Perhaps the most natural way to do so is to average over multiple different baselines, as discussed in . Although doing so may not be particularly natural for constant color images (which colors do you choose to average over and why?), it is a very natural notion for baselines drawn from distributions. Simply draw more samples from the same distribution and average the importance scores from each sample.

Assuming a Distribution

At this point, it’s worth connecting the idea of averaging over multiple baselines back to the original definition of integrated gradients. When we average over multiple baselines from the same distribution \(D\), we are attempting to use the distribution itself as our baseline. We use the distribution to define the notion of missingness: if we don’t know a pixel value, we don’t assume its value to be 0 - instead we assume that it has some underlying distribution \(D\).

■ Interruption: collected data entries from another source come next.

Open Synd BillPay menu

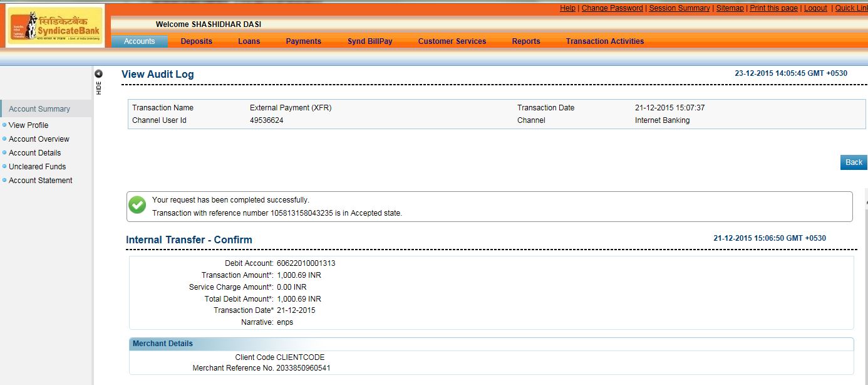[369, 41]
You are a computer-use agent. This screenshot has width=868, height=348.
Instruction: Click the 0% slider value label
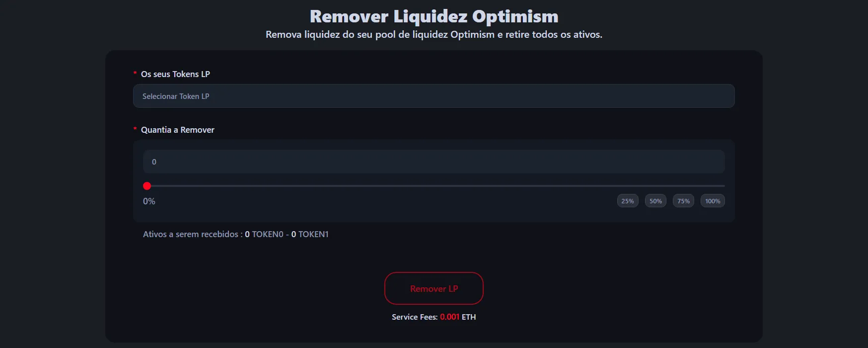click(x=149, y=201)
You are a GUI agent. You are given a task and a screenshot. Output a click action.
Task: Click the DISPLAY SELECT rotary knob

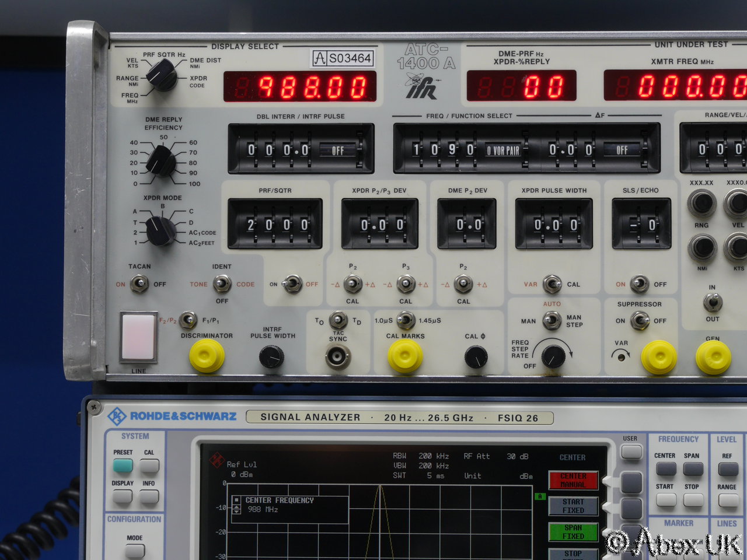click(161, 75)
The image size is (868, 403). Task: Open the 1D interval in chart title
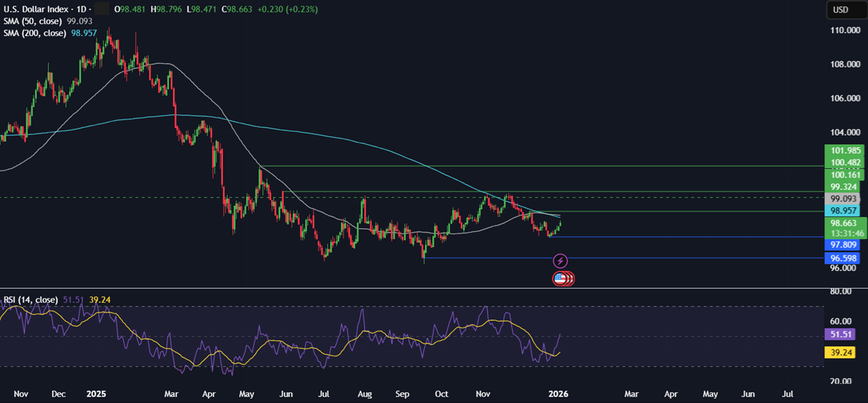point(82,9)
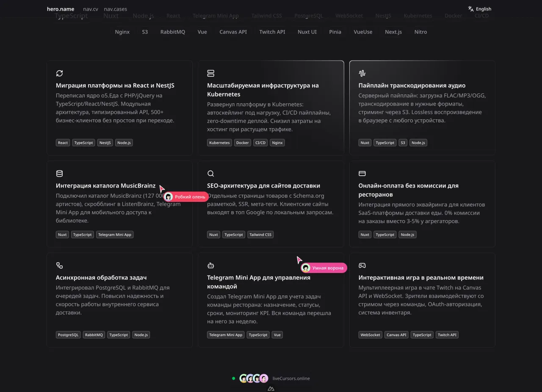The image size is (542, 392).
Task: Click the Kubernetes tag on the infrastructure card
Action: [x=219, y=143]
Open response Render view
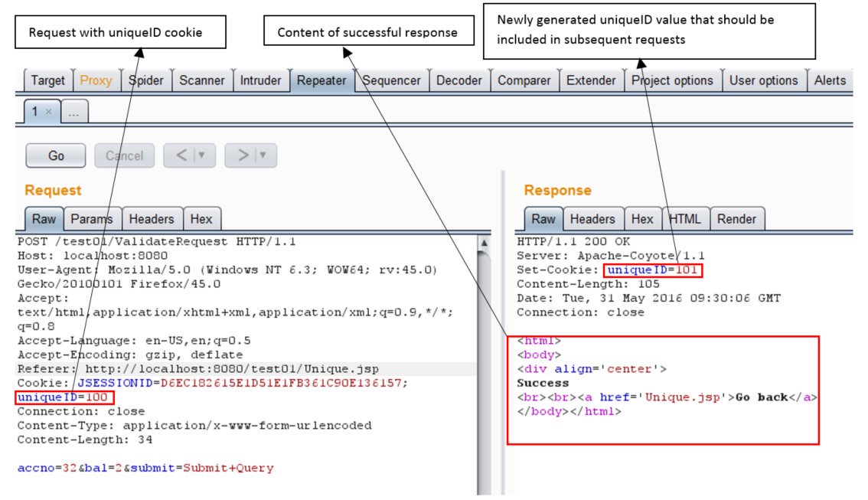Screen dimensions: 868x500 (x=736, y=219)
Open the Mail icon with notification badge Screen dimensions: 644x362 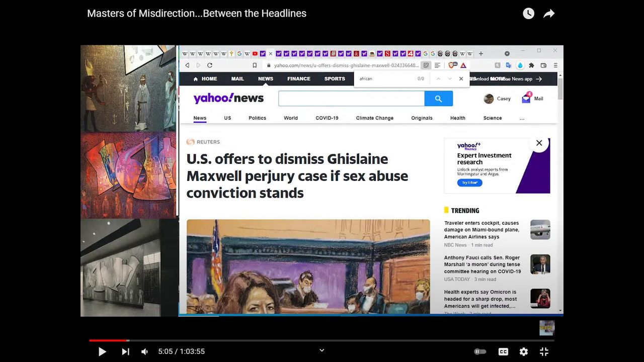click(527, 99)
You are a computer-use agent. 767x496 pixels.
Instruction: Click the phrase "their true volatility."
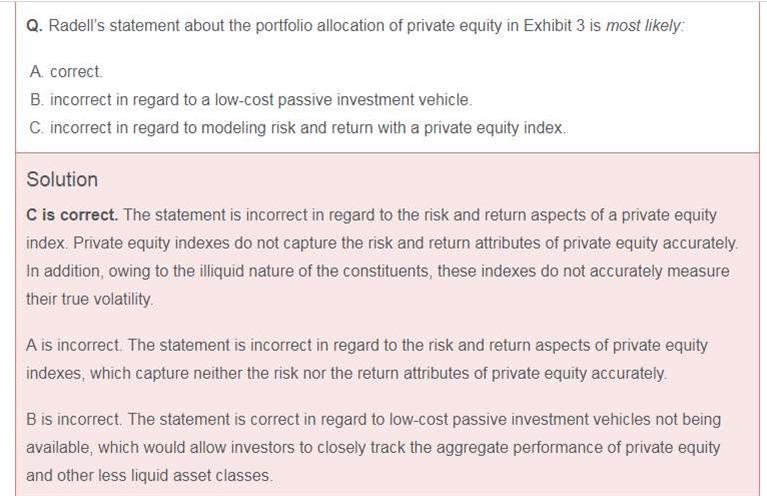coord(92,299)
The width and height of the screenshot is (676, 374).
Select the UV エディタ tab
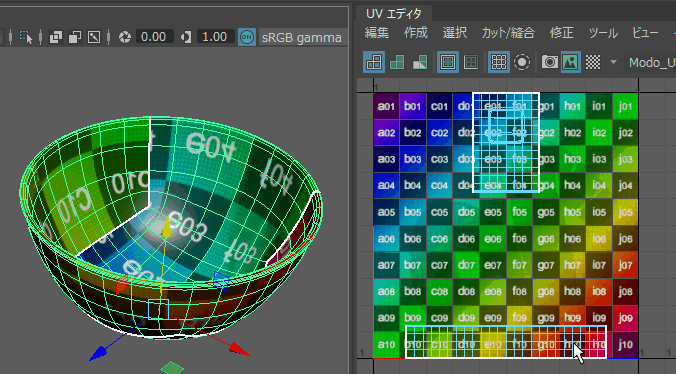tap(394, 14)
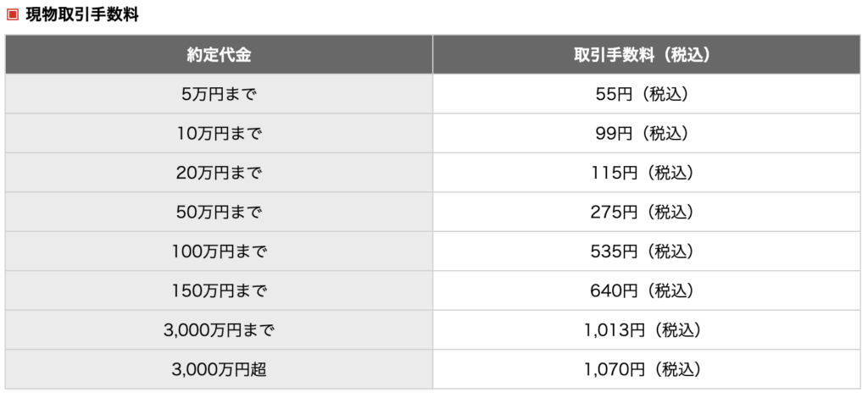Select the 20万円まで cell
868x398 pixels.
click(220, 173)
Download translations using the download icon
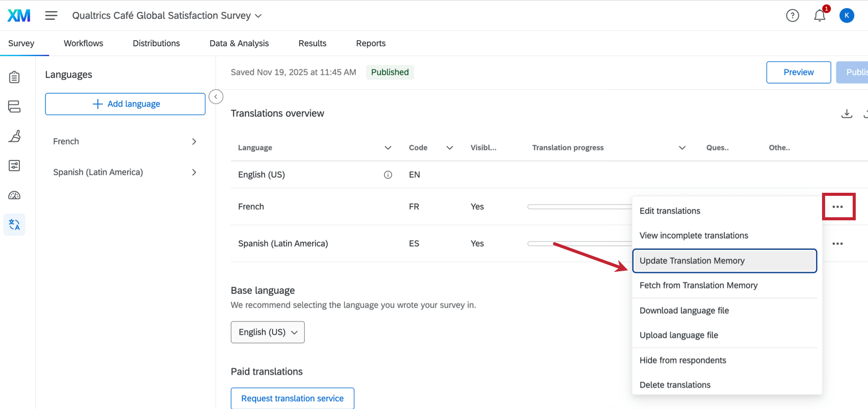868x409 pixels. [847, 114]
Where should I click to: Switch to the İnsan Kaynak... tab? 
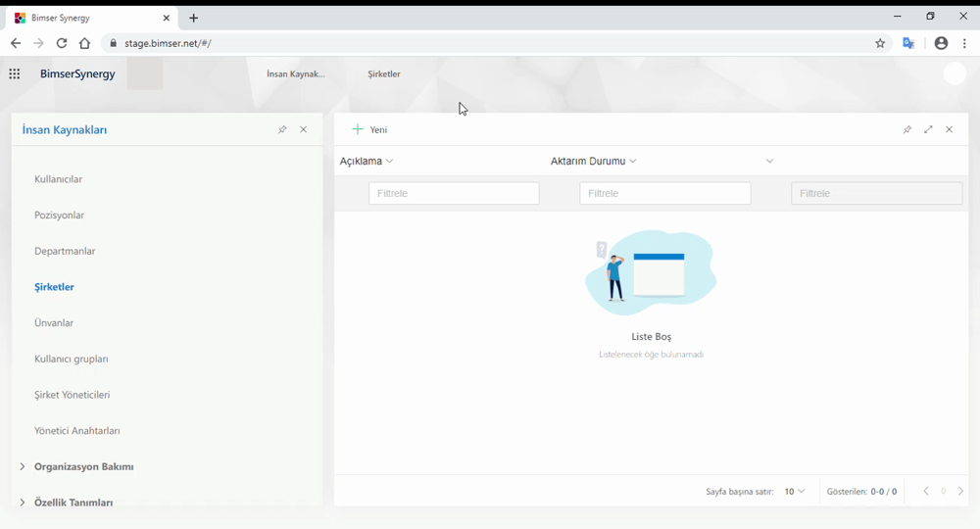(296, 74)
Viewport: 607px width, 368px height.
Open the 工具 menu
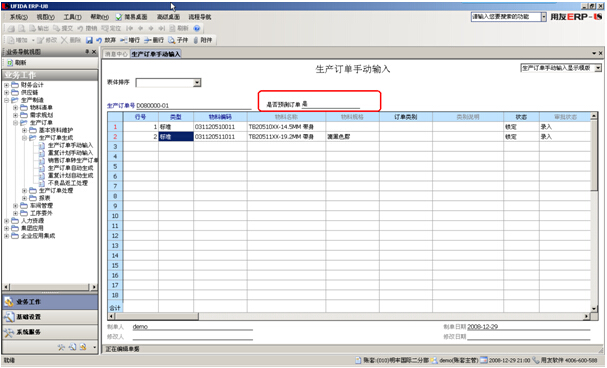coord(72,17)
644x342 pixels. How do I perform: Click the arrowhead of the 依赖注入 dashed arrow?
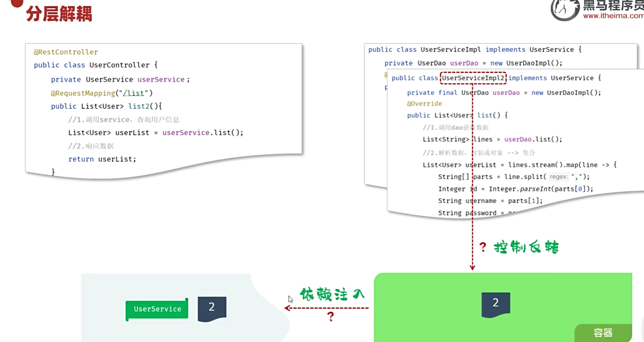click(x=287, y=308)
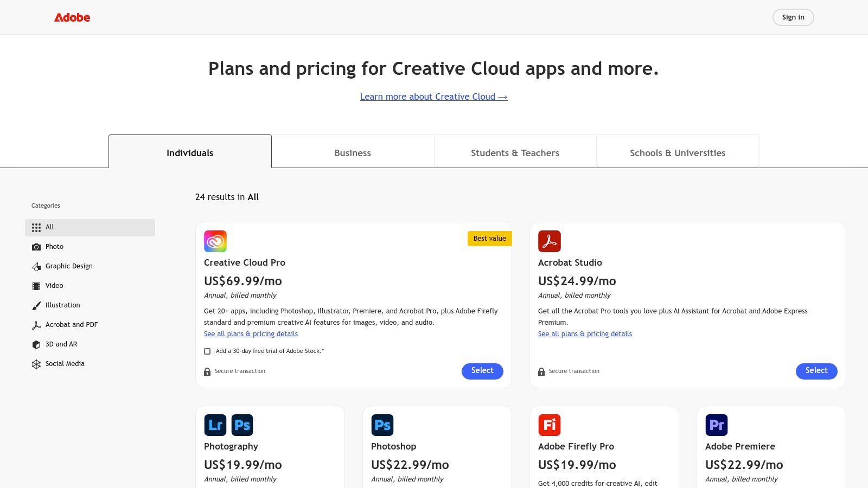This screenshot has height=488, width=868.
Task: Click the Adobe Premiere app icon
Action: point(716,425)
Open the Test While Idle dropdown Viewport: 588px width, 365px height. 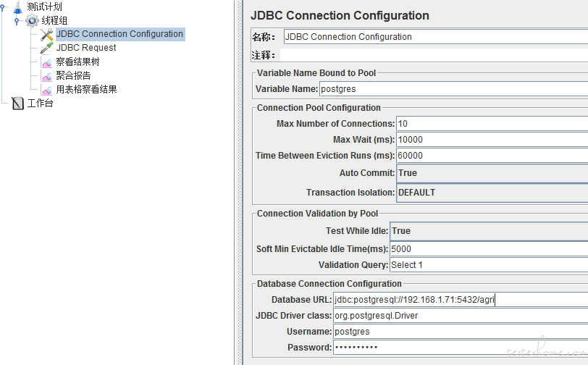point(489,231)
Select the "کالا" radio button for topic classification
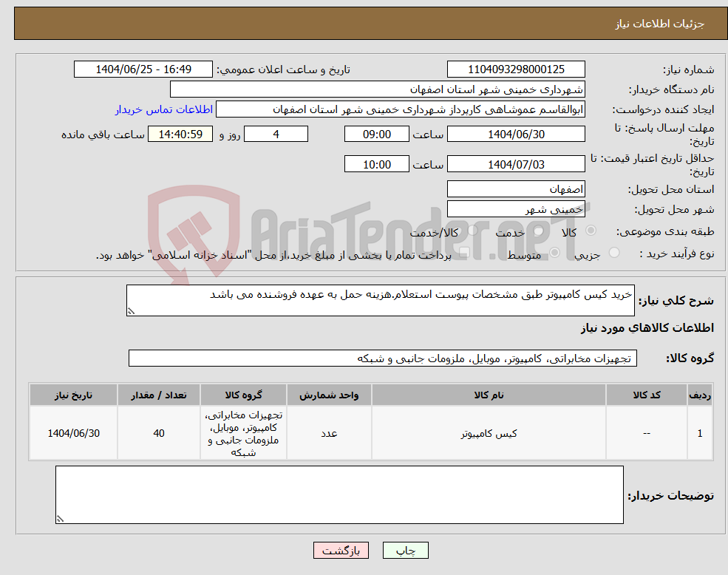Screen dimensions: 728x575 click(x=592, y=231)
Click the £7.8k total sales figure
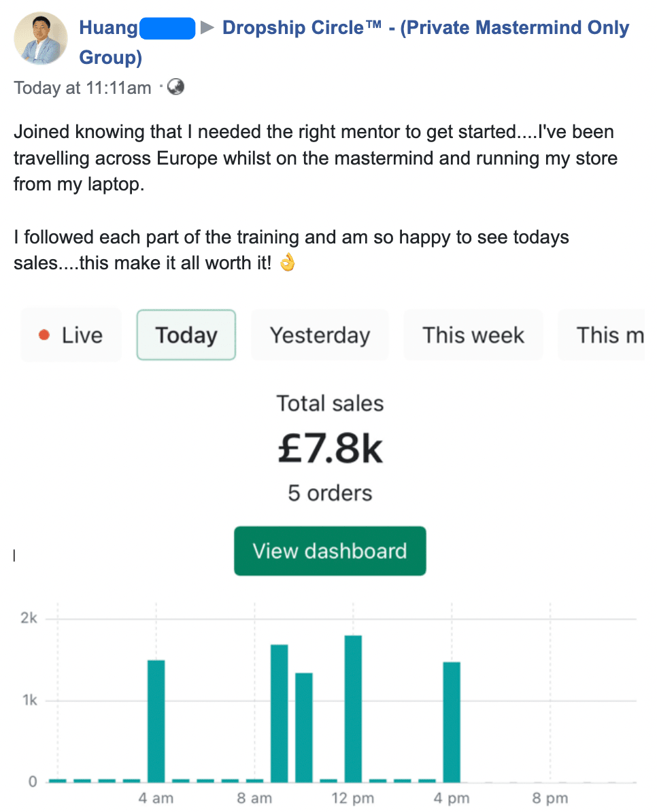 330,449
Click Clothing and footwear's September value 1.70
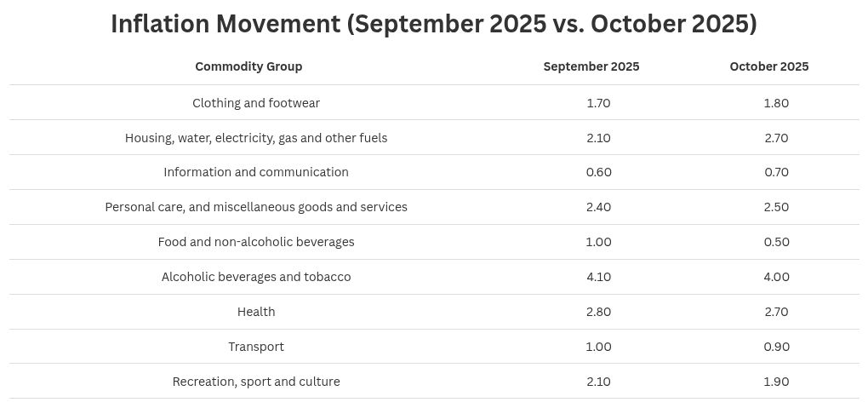 (x=599, y=103)
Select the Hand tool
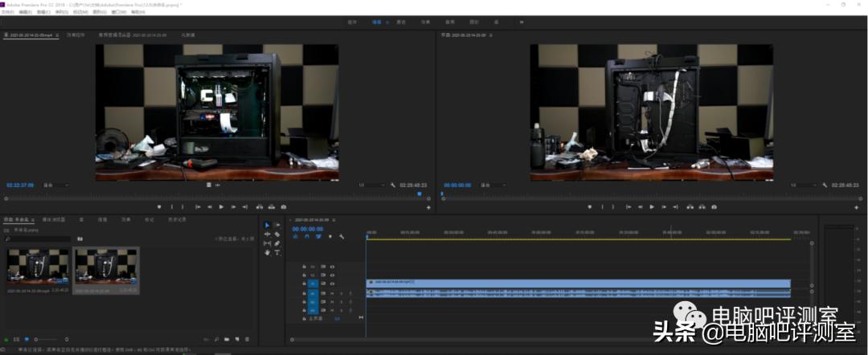Image resolution: width=868 pixels, height=355 pixels. click(267, 252)
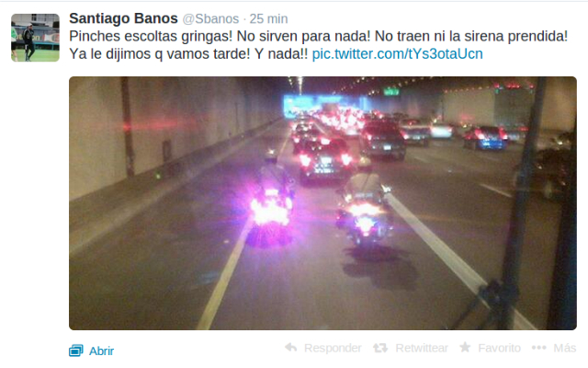Image resolution: width=588 pixels, height=368 pixels.
Task: Click the reply arrow icon
Action: pos(291,348)
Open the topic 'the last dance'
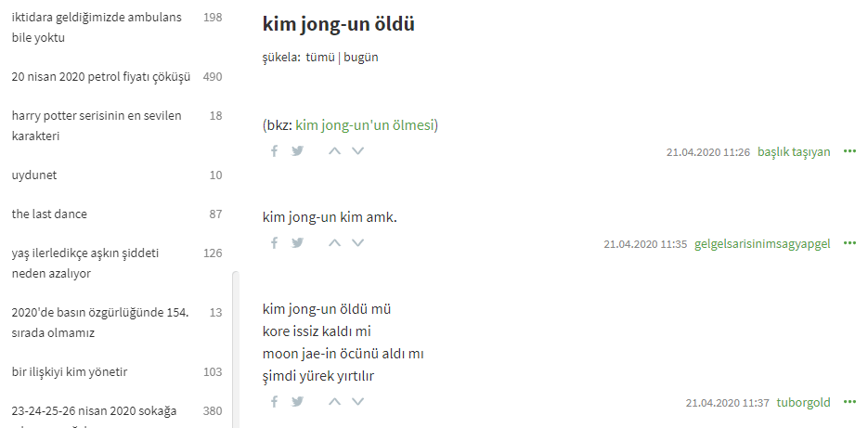 (49, 214)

Formally, given a baseline distribution \(D\), we integrate over all possible baselines \(x’ \in D\) weighted by the density function \(p_D\): $$ \phi_i(f, x) = \underbrace{\int_{x’}}_{\text{Integrate over baselines…}} \bigg( \overbrace{\phi_i^{IG}(f, x, x’ )}^{\text{integrated gradients with baseline } x’ } \times \underbrace{p_D(x’) dx’}_{\text{…and weight by the density}} \bigg) $$

In terms of missingness, assuming a distribution might intuitively feel like a more reasonable assumption to make than assuming a constant value. But this doesn’t quite solve the issue: instead of having to choose a baseline \(x’\), now we have to choose a baseline distribution \(D\). Have we simply postponed the problem? We will discuss one theoretically motivated way to choose \(D\) in an upcoming section, but before we do, we’ll take a brief aside to talk about how we compute the formula above in practice, and a connection to an existing method that arises as a result.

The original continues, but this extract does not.